Also, nasal hair functions include filtering foreign particles from entering the nasal cavity and collecting moisture. 5 So, does removing nasal hair increase the risk of inhaling harmful substances? If so, are there any studies that suggest how much the increased risk could be? Lastly, is it particularly bad for groups at risk such as asthma 6 patients?

1 https://www.youtube.com/watch?v=4617tbn2xlI
2 https://en.wikipedia.org/wiki/Thrombophlebitis
3 https://www.sharecare.com/health/healthy-nose/danger-of-pulling-nose-hairs
4 https://en.wikipedia.org/wiki/Danger_triangle_of_the_face
5 https://en.wikipedia.org/wiki/Nasal_hair
6 https://en.wikipedia.org/wiki/Asthma

  • 2
    Waxing nasal hairs -- things that make you wince to think about them.
    – Carey Gregory
    Dec 12, 2019 at 5:31

1 Answer 1


1) How likely is intracranial thrombophlebitis after nasal hair removal?

Cavernous sinus thrombosis (Stat Pearls, 2019) after nasal hair removal (or from any cause) seems to be rare but possible:

...annual incidence of cavernous sinus thrombosis might be approximately 0.2 to 1.6 per 100,000 per year.

- _Records provided_
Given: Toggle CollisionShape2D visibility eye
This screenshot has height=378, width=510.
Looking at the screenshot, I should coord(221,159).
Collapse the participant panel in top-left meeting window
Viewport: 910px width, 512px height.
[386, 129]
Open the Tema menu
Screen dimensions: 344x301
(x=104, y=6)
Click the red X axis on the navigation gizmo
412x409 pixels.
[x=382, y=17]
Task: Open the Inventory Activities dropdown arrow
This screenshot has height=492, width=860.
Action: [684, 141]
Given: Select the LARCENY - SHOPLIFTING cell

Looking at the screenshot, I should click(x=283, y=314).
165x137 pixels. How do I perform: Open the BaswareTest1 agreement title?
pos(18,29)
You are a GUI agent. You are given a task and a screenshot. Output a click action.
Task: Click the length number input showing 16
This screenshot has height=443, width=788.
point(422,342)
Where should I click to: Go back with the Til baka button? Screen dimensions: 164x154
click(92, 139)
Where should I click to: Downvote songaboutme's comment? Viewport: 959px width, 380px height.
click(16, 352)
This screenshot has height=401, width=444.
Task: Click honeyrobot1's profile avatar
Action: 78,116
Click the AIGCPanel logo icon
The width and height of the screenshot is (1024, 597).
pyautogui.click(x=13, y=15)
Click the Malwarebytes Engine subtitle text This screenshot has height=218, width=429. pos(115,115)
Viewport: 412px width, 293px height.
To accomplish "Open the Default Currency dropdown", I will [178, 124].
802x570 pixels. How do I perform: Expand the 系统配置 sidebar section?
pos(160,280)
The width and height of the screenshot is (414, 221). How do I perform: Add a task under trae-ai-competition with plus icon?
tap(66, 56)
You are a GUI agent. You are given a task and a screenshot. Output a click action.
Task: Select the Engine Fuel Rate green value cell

- _Work order 1_
In the nasal hair removal discussion, what annual incidence of cavernous sinus thrombosis is quoted?
- _Work order 2_
Continue the nasal hair removal discussion from the point where it stops.

- _Exercise output 1_
Approximately 0.2 to 1.6 per 100,000 per year.

- _Exercise output 2_
Cavernous sinus thrombosis (CST) is a rare, life-threatening disorder that can complicate facial infection, sinusitis, orbital cellulitis, pharyngitis, or otitis or following traumatic injury or surgery, especially in the setting of a thrombophilic disorder. Early recognition of cavernous sinus thrombosis which, often presents with fever, headache, eye findings such as periorbital swelling, and ophthalmoplegia, is critical for good outcome. Despite modern treatment with antibiotics and anticoagulation, the risk of long-term sequelae, such as vision, diplopia, and stroke, remains significant.

Antimicrobial therapy includes an anti-staphylococcal agent (vancomycin if methicillin resistance is high, or nafcillin), a third-generation cephalosporin, and metronidazole (for anaerobic coverage) as well as antifungal therapy with amphotericin B. A prolonged duration of parenteral therapy, typically three to four weeks or at least two weeks beyond clinical resolution is suggested.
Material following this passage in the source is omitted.